TASK ITEM:
Return a copy of each line in the listing that includes the word "computer".

DATA TO PROCESS:
┌──

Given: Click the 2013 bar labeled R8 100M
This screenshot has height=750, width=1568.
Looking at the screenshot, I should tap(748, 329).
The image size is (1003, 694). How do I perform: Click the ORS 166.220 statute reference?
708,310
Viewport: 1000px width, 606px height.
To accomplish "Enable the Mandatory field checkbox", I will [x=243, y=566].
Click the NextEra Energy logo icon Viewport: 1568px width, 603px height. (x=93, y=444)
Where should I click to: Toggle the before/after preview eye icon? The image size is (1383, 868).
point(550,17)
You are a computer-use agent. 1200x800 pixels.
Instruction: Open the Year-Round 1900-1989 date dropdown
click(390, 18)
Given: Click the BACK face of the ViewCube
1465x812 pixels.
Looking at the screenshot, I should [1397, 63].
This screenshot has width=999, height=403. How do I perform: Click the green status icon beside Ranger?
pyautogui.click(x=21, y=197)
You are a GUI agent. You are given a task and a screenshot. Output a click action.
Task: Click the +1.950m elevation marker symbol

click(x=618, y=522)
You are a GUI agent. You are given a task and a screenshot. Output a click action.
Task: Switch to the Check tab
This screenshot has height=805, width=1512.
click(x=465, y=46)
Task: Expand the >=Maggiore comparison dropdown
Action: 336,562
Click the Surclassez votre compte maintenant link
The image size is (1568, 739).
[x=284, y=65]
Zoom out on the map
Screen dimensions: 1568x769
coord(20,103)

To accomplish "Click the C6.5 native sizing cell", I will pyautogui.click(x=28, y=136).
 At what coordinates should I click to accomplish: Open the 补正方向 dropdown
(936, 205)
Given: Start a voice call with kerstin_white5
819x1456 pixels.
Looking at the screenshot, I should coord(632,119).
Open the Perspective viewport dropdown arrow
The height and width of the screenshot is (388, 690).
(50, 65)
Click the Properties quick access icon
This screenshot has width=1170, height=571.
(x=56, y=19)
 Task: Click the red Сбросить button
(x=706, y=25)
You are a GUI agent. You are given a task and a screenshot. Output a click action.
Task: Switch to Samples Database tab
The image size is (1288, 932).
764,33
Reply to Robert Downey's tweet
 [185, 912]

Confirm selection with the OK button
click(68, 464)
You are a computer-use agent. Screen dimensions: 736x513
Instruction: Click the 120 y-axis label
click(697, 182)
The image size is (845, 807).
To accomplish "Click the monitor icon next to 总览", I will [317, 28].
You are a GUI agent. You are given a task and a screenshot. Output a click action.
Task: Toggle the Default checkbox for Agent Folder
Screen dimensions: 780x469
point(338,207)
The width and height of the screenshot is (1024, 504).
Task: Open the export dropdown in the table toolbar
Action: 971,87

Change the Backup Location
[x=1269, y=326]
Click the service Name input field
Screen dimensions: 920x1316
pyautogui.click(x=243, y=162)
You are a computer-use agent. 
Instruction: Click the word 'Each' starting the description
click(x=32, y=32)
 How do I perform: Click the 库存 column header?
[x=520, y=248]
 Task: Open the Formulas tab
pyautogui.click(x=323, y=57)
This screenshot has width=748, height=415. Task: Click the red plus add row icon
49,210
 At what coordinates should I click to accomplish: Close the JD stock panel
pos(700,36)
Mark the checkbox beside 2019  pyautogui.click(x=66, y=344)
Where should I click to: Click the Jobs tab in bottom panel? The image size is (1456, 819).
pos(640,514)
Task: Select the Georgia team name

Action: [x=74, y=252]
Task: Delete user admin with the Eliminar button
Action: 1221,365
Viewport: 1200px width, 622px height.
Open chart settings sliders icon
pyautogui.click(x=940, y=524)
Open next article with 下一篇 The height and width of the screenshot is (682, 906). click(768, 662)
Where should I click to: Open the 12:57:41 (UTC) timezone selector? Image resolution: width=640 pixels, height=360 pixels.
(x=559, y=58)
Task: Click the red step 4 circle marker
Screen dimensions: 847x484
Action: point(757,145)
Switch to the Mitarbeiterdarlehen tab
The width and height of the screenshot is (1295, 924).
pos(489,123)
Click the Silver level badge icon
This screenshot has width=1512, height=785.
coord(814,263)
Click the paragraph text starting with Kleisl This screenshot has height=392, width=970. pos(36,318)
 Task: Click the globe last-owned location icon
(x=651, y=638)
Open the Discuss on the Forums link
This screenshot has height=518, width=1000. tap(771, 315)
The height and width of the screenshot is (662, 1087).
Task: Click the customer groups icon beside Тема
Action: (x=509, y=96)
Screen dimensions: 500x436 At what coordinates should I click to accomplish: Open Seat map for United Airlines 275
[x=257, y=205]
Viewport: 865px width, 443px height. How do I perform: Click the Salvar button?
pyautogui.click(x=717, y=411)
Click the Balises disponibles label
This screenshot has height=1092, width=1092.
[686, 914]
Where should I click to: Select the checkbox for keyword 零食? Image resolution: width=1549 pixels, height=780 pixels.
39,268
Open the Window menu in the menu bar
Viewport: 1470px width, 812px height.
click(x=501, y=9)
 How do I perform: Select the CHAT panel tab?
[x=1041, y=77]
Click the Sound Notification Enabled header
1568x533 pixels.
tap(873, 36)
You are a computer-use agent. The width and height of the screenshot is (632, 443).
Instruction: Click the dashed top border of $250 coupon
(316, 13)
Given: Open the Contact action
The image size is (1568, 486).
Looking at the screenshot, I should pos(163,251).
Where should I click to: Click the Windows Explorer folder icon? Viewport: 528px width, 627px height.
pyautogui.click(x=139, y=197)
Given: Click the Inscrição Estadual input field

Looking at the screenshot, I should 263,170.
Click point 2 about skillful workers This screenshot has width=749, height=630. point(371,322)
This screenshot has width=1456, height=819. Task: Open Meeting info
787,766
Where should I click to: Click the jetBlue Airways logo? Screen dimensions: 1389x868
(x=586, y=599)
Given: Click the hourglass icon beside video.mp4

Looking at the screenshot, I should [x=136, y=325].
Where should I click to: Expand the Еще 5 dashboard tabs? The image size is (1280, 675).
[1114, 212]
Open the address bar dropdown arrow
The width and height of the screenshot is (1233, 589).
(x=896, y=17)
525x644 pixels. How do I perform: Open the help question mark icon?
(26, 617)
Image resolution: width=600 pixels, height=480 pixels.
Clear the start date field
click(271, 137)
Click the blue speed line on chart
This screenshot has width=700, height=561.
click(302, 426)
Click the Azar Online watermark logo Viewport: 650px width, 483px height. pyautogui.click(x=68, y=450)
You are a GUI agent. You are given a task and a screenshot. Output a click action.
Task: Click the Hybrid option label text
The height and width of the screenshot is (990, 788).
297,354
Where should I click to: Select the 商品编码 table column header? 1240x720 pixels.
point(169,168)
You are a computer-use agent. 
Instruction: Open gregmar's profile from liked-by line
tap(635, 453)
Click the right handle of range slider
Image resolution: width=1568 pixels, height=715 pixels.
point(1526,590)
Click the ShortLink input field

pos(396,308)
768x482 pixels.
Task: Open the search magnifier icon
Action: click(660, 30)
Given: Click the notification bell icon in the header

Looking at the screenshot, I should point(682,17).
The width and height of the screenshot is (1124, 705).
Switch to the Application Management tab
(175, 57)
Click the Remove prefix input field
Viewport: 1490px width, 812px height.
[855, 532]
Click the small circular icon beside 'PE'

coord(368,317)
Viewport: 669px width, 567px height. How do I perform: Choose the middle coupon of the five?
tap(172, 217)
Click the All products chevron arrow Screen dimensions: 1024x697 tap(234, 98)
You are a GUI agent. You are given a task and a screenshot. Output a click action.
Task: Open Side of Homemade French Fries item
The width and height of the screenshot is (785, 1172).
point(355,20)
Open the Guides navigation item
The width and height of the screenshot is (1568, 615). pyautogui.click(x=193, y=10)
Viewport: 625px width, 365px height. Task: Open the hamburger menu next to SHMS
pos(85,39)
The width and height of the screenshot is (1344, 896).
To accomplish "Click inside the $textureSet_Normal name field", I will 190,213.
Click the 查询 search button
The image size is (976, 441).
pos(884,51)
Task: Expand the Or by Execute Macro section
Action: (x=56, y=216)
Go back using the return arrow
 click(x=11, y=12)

└──

REPLY TO THE EXERCISE:
You are a computer-use agent. 1200x800 pixels.
You are a computer-use agent. Screen dimensions: 736x513
You are a computer-use agent. 
You are a computer-use agent. The width and height of the screenshot is (632, 443).
You are a computer-use agent. 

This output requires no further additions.